◆ Collected data:
....

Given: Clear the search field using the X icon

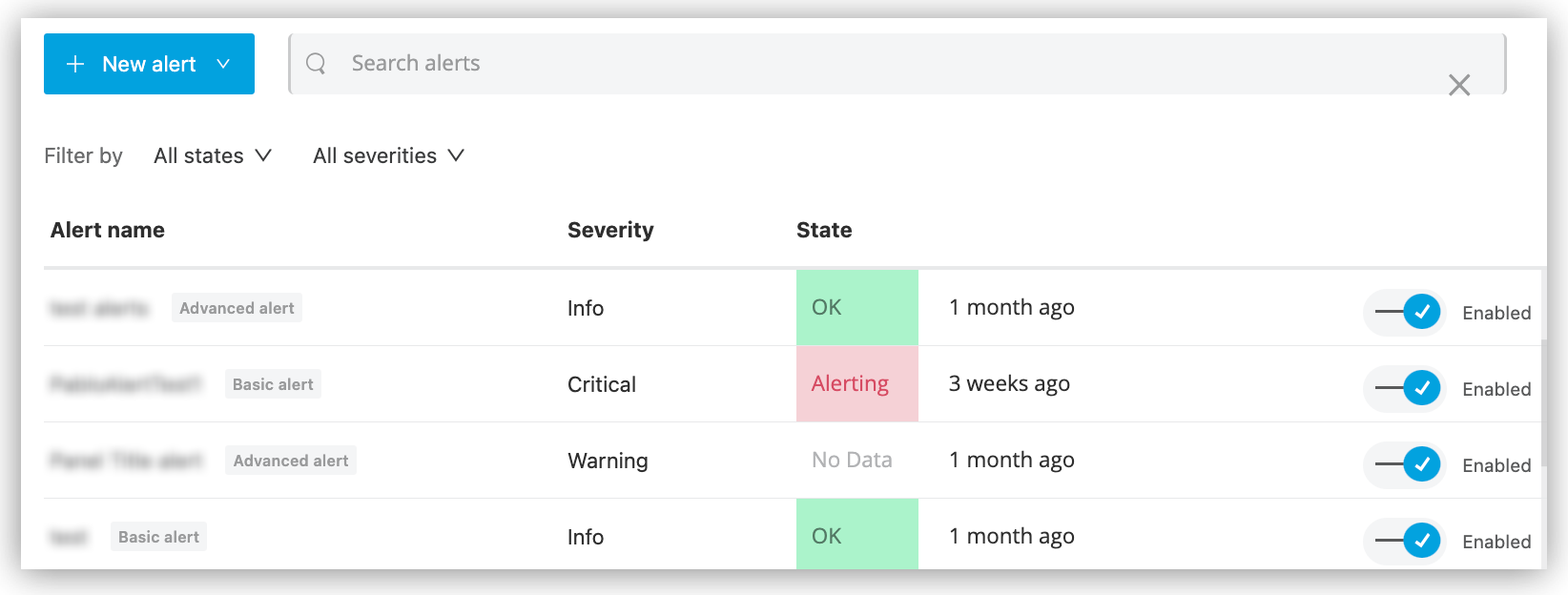Looking at the screenshot, I should [1459, 85].

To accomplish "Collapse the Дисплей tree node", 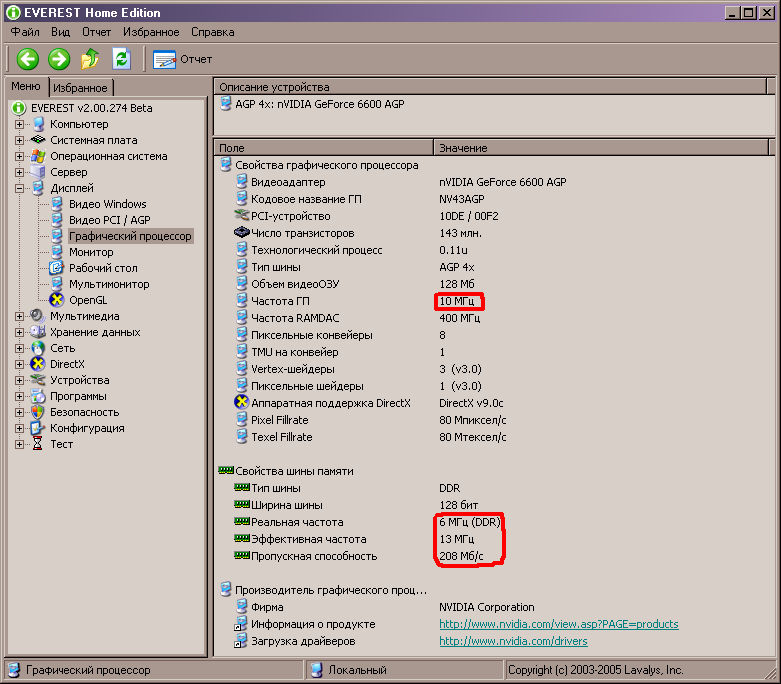I will coord(19,188).
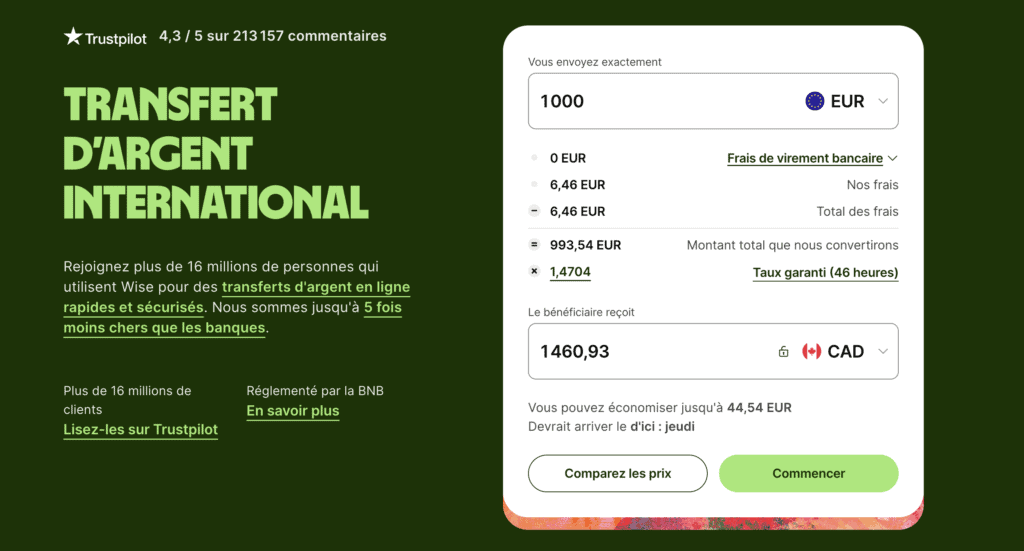This screenshot has width=1024, height=551.
Task: Open the Taux garanti (46 heures) link
Action: (825, 272)
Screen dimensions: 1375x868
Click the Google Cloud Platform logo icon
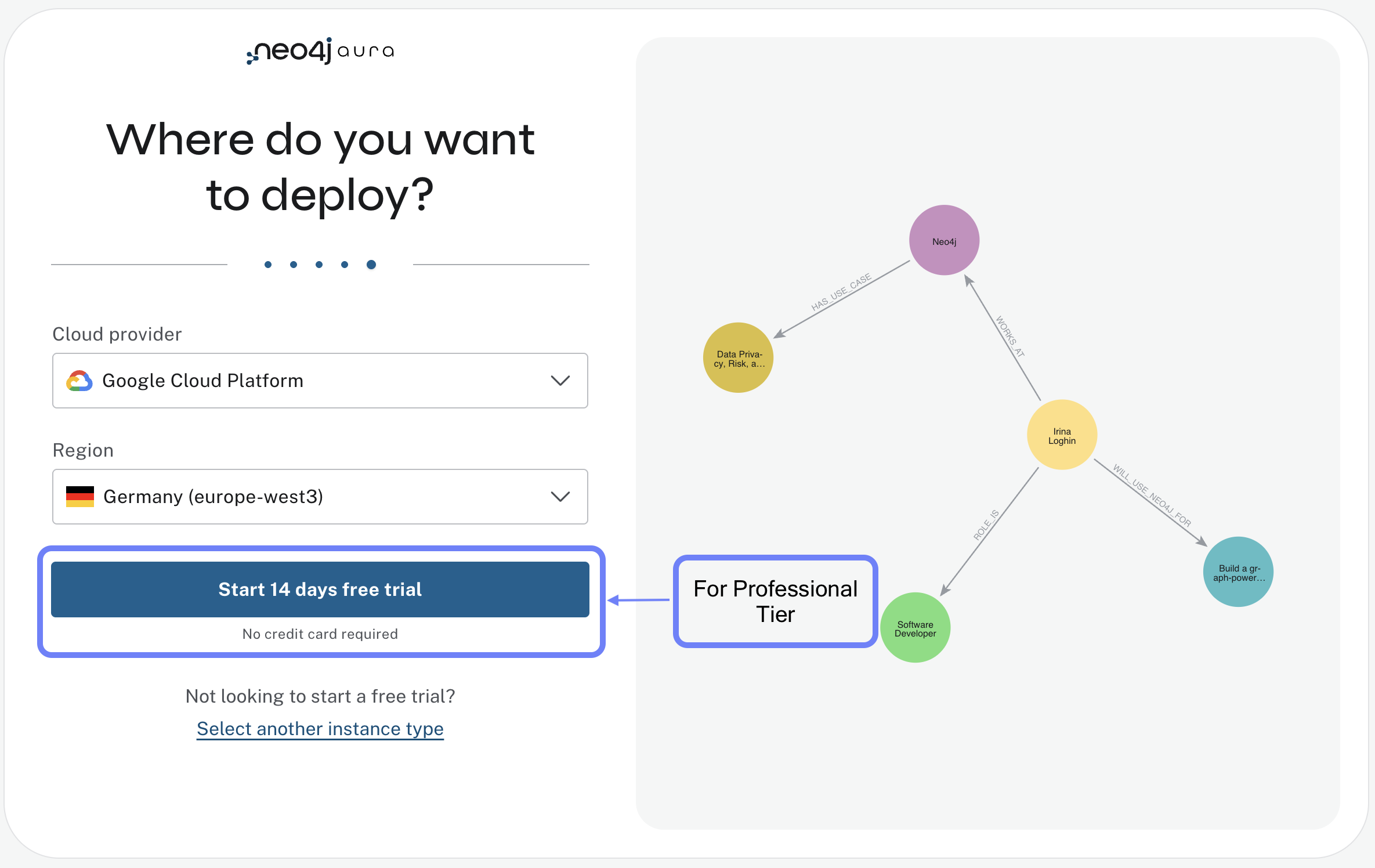[x=79, y=381]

....

◆ WHAT THE EXERCISE ASKS: Please quote the records above exactly, beginning at the line that contains "Screen dimensions: 1375x868" and ending at their last line. Leave the pictures out.

◆ YOUR RESPONSE:
Screen dimensions: 1375x868
Click the Google Cloud Platform logo icon
[x=79, y=381]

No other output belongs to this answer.